◆ Texte fourni ◆
►

Ambiance très particulière pour cette nouvelle qui nous touche et nous interroge à la fois.

Porteur, de Matthieu Estiez
Comme une poignée d'hommes, Ethan est un Porteur, il abrite dans son corps un embryon d'Ange en développement. Ses sens sont plus affutés, des visions l'accablent et des fidèles religieux se pressent sous ses fenêtres en attendant la naissance de l'être lumineux.
Miracle ici aussi, mais plus ambivalent, car il ne fait pas toujours bon être le père d'un enfant divin.

Écogénèse, de Sylvain Malfettes-Vinsonneau
Vellei et Aiko partent s'occuper d'un petit arbre malingre... le premier arbre à pousser sur Mars !
Une nouvelle de hard-SF qui évoque la terraformation de Mars, sympa mais manquant un peu de souffle.

Rendez-nous Tom Selleck, de Paul Simon
Malherbe est fier de diriger les recherches scientifiques sur le Grand collisionneur de hadrons. Les illuminés qui assurent que les activations de l'engin provoquent des altérations de la réalité le font rigoler plus qu'autre chose. Quoique...

◄

Reproduisez le texte fourni dans son intégralité, à l'identique. Le matériel placé après ce texte est distinct et sans lien avec lui.

◆ Données fournies ◆
►

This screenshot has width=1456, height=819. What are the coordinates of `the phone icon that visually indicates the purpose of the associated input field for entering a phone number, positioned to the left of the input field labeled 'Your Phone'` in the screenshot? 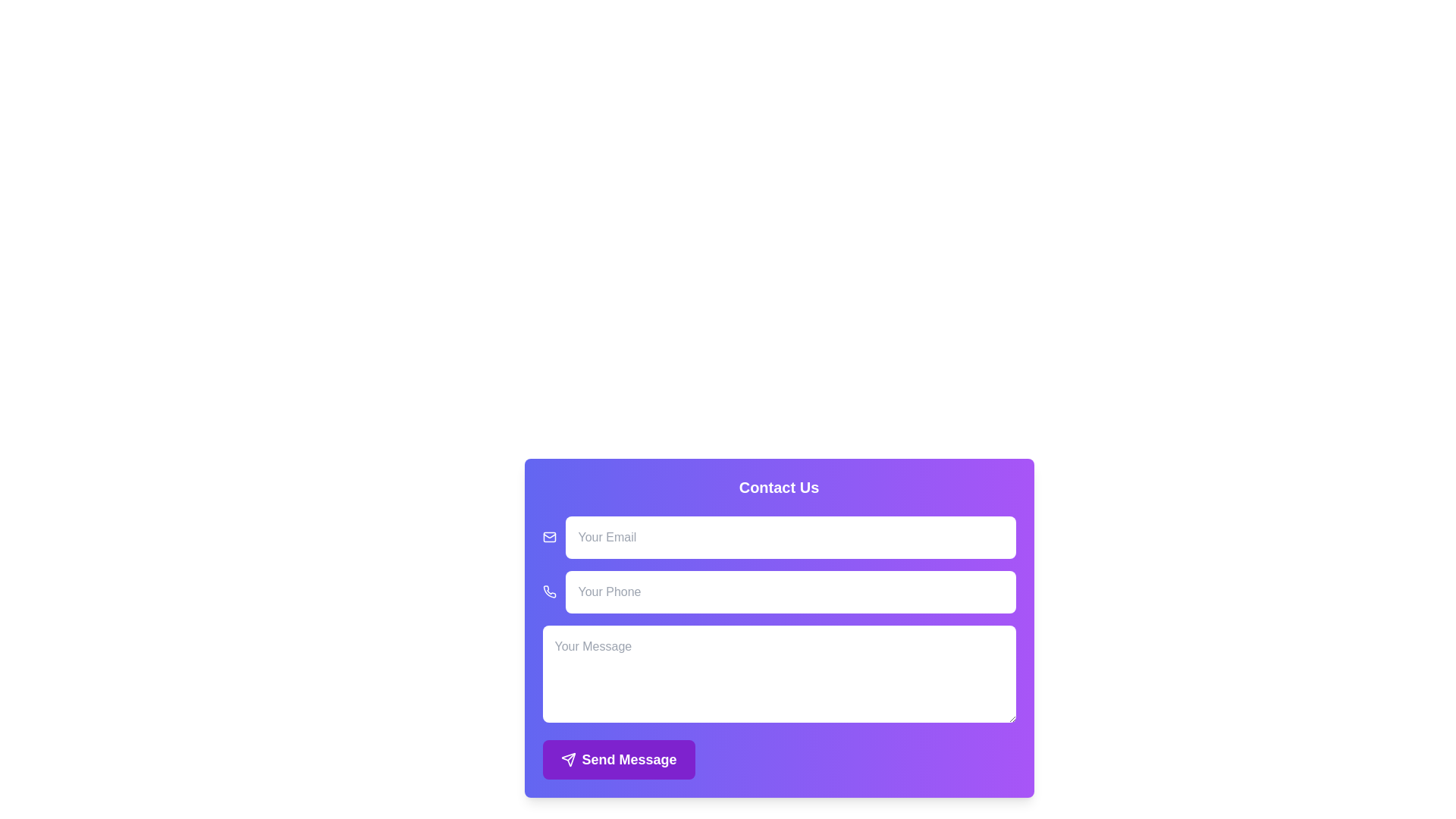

◄

◆ Réponse ◆
Ambiance très particulière pour cette nouvelle qui nous touche et nous interroge à la fois.

Porteur, de Matthieu Estiez
Comme une poignée d'hommes, Ethan est un Porteur, il abrite dans son corps un embryon d'Ange en développement. Ses sens sont plus affutés, des visions l'accablent et des fidèles religieux se pressent sous ses fenêtres en attendant la naissance de l'être lumineux.
Miracle ici aussi, mais plus ambivalent, car il ne fait pas toujours bon être le père d'un enfant divin.

Écogénèse, de Sylvain Malfettes-Vinsonneau
Vellei et Aiko partent s'occuper d'un petit arbre malingre... le premier arbre à pousser sur Mars !
Une nouvelle de hard-SF qui évoque la terraformation de Mars, sympa mais manquant un peu de souffle.

Rendez-nous Tom Selleck, de Paul Simon
Malherbe est fier de diriger les recherches scientifiques sur le Grand collisionneur de hadrons. Les illuminés qui assurent que les activations de l'engin provoquent des altérations de la réalité le font rigoler plus qu'autre chose. Quoique...